Following the Supreme Court’s opinion in NFIB v. Sebelius, to the surprise of some, the Justices remanded the case of Liberty University v. Geithner. This case, which considered not only the individual mandate, but also the contraceptives mandate, was not definitively resolved by NFIB. Yesterday, the Fourth Circuit heard oral arguments, with the same panel that two years ago dismissed the challenge under the AIA.

According to a report from Politico (I haven’t seen the transcripts), Judge Motz had a very distinct view of the commerce clause following NFIB.

Klein argued that Congress has a long history of regulating employer health plans under the Commerce Clause — and that the employer mandate is no different.

But Motz suggested that last year’s health law ruling in the case brought by 26 states and the National Federation of Independent Business — in which the Supreme Court said the individual mandate is not valid under the Commerce Clause but valid under the taxing power — put new restrictions on the Commerce Clause.

“The Supreme Court opinion puts a new light, it seems to me, on the Commerce Clause,” Motz said. “It sounds like we’re in a new regime [post] NFIB.”

I think Judge Motz’s characterization of our “new regime” after NFIB is accurate.
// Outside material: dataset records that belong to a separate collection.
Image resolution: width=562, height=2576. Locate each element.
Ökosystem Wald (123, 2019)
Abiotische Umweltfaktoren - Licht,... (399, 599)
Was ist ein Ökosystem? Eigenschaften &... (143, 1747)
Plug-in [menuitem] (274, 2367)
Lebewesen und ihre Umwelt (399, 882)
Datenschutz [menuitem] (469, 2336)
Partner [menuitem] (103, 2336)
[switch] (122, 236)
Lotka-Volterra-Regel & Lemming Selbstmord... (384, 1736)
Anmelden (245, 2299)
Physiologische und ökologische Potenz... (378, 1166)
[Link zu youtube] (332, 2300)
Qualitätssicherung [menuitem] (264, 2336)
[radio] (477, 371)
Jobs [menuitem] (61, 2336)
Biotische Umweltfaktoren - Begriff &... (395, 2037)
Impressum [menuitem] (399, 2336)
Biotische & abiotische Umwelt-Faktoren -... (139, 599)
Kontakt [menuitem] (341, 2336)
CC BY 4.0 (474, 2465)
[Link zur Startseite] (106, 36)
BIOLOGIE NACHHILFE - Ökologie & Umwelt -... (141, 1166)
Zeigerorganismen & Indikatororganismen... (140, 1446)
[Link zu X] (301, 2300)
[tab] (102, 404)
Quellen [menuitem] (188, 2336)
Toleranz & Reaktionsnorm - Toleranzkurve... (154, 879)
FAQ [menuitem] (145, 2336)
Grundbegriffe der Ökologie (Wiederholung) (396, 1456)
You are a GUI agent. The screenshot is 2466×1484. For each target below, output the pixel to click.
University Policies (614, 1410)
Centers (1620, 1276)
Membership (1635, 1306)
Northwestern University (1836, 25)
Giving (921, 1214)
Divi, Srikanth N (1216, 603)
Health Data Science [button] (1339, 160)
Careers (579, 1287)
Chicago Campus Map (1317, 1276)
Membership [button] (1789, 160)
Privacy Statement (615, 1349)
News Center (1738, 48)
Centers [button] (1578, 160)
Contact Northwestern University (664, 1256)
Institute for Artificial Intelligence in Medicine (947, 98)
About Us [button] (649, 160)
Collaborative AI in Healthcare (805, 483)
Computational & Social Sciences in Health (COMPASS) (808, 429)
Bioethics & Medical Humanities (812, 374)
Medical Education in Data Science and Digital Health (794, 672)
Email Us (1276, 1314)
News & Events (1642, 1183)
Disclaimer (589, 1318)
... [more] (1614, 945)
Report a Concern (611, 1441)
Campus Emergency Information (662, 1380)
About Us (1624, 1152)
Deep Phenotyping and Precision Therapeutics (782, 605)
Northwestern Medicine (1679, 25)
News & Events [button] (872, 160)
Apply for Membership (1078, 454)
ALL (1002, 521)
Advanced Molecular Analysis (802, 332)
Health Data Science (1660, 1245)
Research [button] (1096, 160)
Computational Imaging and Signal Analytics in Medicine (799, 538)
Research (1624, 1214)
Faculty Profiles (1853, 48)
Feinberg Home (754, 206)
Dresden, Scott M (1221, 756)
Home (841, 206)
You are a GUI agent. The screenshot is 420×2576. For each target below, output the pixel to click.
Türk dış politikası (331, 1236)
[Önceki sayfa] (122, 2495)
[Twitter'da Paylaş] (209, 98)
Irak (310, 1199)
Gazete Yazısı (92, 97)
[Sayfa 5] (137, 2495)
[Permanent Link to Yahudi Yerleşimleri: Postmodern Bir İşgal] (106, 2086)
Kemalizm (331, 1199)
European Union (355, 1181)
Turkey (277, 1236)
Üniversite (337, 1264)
Her comment is a different way of describing what Larry Solum has referred to as our shifted “constitutional gestalt.” The gestalt is the notion that although NFIB did not repudiate the New Deal settlement, going forward, the scope of the federal government’s authority will be open to constitutional contestation.

I discuss this theme in my book, Unprecedented, and added this great quotation from Judge Motz:

Perhaps more importantly, beyond constitutional doctrine, NFIB v. Sebelius altered our collective consciousness about the relationship between the federal government and individual liberty. By shifting what Prof. Larry Solum has referred to as the “constitutional gestalt,” NFIB has forced us to rethink our assumptions about what we thought was settled law.  In May 2013 during oral arguments over a followup case about the Affordable Care Act, Judge Diana Gribbon Motz observed that NFIB “puts a new light, it seems to me, on the Commerce Clause.” The Fourth Circuit judge, who two years earlier had dismissed a challenge to the ACA under the Anti-Injunction Act without addressing the commerce clause analysis, added, “it sounds like we’re in a new regime [post] NFIB.” Judge Motz is correct. NFIB has forced us to rethink our assumptions about what we thought was settled law.